_Exercise directions:_ Here is a block of records. Copy every line in it that includes "computer".

___ Records for the task

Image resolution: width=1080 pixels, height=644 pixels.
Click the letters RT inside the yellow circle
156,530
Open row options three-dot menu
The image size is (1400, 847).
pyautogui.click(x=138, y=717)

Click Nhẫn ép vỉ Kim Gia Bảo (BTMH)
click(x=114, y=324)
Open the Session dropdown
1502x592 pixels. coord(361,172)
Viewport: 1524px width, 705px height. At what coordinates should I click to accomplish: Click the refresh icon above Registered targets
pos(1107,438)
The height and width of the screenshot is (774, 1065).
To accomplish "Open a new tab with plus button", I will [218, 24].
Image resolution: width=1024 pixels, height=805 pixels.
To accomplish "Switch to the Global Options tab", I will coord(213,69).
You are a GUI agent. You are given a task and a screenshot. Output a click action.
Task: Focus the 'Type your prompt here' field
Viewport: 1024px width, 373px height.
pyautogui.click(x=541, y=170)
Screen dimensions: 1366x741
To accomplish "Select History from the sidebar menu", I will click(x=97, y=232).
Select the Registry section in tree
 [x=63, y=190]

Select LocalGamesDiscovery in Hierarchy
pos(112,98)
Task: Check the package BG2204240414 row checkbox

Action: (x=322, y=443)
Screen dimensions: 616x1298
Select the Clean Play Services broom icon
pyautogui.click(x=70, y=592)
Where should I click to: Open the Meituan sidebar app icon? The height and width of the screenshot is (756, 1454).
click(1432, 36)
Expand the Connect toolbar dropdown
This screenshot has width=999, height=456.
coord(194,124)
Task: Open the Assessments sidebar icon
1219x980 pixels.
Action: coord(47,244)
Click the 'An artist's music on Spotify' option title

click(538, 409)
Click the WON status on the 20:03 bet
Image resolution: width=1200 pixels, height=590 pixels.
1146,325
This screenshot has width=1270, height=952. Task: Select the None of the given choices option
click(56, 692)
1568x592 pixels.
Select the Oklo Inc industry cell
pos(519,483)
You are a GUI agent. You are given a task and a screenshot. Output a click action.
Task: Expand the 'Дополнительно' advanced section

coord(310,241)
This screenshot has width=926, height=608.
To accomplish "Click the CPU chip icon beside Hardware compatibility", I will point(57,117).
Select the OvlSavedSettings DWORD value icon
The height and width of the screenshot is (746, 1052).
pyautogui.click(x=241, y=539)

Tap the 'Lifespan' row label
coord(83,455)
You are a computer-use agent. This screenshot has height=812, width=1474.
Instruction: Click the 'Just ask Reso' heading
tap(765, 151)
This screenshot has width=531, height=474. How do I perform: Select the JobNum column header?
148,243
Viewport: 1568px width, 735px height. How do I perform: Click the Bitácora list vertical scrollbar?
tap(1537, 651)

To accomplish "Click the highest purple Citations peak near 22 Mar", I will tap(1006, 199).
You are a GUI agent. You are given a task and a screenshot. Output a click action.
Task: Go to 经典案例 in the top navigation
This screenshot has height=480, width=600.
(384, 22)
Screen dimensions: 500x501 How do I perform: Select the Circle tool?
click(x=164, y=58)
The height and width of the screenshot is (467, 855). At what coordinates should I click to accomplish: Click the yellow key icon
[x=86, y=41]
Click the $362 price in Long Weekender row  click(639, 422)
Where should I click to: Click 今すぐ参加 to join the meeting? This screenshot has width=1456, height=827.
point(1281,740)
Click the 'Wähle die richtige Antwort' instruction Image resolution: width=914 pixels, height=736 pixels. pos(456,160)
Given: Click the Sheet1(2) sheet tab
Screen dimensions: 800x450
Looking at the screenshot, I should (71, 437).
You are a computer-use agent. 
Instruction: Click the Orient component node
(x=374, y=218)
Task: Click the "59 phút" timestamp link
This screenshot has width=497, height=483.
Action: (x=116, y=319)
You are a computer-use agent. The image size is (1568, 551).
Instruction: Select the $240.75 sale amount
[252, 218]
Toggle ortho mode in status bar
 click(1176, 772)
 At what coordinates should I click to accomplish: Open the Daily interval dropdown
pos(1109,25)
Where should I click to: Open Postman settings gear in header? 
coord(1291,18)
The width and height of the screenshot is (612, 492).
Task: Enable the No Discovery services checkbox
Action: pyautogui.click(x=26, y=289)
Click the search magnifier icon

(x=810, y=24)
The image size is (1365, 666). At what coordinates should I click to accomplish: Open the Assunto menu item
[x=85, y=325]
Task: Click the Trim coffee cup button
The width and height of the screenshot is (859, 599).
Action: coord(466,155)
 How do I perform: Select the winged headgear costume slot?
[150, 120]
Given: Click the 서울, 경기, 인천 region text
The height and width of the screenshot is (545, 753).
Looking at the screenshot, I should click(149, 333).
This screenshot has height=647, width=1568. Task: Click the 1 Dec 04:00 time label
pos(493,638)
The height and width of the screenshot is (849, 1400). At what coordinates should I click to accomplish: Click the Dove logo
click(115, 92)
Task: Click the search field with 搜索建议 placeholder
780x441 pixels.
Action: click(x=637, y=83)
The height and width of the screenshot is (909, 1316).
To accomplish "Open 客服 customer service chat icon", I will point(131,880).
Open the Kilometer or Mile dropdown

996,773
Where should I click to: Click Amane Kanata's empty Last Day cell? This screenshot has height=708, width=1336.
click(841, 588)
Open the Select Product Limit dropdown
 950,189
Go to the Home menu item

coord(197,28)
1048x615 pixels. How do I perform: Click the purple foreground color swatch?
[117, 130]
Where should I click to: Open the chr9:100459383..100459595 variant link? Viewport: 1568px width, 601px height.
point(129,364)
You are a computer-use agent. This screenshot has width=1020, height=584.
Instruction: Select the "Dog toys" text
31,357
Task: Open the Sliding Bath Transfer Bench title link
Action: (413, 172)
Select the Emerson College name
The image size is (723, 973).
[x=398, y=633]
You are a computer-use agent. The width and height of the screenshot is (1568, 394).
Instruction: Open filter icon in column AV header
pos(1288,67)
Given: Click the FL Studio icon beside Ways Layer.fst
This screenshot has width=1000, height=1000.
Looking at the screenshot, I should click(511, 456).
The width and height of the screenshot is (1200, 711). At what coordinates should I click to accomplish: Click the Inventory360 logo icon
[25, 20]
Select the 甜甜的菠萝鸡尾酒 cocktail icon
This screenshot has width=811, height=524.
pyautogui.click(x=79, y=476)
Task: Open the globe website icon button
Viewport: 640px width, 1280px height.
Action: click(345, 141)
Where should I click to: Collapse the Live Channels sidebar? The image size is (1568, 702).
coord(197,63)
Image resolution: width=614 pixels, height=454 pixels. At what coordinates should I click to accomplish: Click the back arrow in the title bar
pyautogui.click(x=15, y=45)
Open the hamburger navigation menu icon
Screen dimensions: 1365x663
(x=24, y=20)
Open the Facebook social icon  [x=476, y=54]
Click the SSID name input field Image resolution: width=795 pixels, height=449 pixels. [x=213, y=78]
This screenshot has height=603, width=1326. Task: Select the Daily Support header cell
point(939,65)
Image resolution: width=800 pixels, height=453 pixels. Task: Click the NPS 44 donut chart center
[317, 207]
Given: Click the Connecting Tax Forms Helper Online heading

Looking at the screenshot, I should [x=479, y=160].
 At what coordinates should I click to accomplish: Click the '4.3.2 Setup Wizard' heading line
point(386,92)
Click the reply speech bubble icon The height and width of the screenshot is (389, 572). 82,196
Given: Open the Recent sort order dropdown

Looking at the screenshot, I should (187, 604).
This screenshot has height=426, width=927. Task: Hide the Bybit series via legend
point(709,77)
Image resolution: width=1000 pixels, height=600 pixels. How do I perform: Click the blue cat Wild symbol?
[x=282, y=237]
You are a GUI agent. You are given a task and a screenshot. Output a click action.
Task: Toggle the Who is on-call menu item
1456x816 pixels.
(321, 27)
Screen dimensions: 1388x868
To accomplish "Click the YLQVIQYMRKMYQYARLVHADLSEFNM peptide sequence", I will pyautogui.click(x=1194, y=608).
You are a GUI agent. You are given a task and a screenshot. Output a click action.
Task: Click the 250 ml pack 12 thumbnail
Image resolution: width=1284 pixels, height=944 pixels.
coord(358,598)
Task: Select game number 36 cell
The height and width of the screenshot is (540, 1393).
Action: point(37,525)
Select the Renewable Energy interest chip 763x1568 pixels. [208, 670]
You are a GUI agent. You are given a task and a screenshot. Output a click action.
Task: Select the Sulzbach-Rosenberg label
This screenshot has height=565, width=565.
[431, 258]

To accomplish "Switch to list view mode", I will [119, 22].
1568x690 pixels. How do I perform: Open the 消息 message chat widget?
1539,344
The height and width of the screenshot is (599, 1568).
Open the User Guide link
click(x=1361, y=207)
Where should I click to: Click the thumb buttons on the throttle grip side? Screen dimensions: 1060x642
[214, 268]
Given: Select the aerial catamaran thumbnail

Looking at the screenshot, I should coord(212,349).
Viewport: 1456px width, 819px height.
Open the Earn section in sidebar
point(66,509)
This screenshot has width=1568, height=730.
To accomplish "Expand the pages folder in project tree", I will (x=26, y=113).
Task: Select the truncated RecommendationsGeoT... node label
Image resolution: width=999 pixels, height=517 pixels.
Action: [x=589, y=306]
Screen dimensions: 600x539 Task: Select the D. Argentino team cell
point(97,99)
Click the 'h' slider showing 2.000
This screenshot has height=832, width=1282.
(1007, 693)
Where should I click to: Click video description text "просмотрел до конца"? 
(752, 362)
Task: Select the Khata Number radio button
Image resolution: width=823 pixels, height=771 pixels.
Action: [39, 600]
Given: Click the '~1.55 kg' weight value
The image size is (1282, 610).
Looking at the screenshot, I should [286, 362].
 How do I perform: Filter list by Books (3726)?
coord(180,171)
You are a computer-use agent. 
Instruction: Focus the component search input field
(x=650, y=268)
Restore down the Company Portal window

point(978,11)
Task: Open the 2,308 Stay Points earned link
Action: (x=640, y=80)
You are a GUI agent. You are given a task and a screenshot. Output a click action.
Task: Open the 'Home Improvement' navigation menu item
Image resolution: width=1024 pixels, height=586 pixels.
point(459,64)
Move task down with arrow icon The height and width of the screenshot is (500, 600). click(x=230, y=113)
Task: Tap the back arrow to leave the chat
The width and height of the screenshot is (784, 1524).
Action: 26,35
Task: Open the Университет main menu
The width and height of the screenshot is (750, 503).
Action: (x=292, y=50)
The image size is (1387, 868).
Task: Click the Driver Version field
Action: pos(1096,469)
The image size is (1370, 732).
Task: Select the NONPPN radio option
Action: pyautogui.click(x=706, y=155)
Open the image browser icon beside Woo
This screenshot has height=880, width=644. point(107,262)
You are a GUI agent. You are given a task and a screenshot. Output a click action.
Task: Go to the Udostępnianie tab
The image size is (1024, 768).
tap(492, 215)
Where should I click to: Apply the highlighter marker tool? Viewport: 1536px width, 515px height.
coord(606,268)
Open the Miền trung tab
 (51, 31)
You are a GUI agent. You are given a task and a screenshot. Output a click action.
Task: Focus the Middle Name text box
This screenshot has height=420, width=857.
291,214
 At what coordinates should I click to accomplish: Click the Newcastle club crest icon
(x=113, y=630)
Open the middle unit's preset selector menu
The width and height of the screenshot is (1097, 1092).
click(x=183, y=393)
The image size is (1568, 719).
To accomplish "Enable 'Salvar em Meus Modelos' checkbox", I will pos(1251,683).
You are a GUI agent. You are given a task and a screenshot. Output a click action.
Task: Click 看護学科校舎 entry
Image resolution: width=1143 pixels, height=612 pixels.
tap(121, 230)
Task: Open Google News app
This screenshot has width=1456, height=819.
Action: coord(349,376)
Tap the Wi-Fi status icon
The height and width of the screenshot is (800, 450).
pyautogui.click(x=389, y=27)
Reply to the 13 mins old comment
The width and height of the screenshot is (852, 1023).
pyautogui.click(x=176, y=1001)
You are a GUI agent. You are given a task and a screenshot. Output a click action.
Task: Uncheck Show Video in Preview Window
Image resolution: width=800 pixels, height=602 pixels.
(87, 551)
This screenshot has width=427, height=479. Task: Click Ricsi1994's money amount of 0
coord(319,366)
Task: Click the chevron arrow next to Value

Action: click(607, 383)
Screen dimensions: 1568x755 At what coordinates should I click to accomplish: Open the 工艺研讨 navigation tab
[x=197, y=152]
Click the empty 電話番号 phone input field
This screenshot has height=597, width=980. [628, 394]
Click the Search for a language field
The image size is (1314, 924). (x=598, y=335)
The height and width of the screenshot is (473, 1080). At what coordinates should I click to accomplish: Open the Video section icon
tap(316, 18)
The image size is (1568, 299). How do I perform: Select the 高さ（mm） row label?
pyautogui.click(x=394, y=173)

______

_Task output:_
You are a computer-use agent. This screenshot has height=812, width=1474.
You are a computer-use agent. 
You are a computer-use agent. The image size is (1568, 551).
You are a computer-use agent. This screenshot has width=1020, height=584.
You are a computer-use agent. The width and height of the screenshot is (1568, 394).
You are a computer-use agent. 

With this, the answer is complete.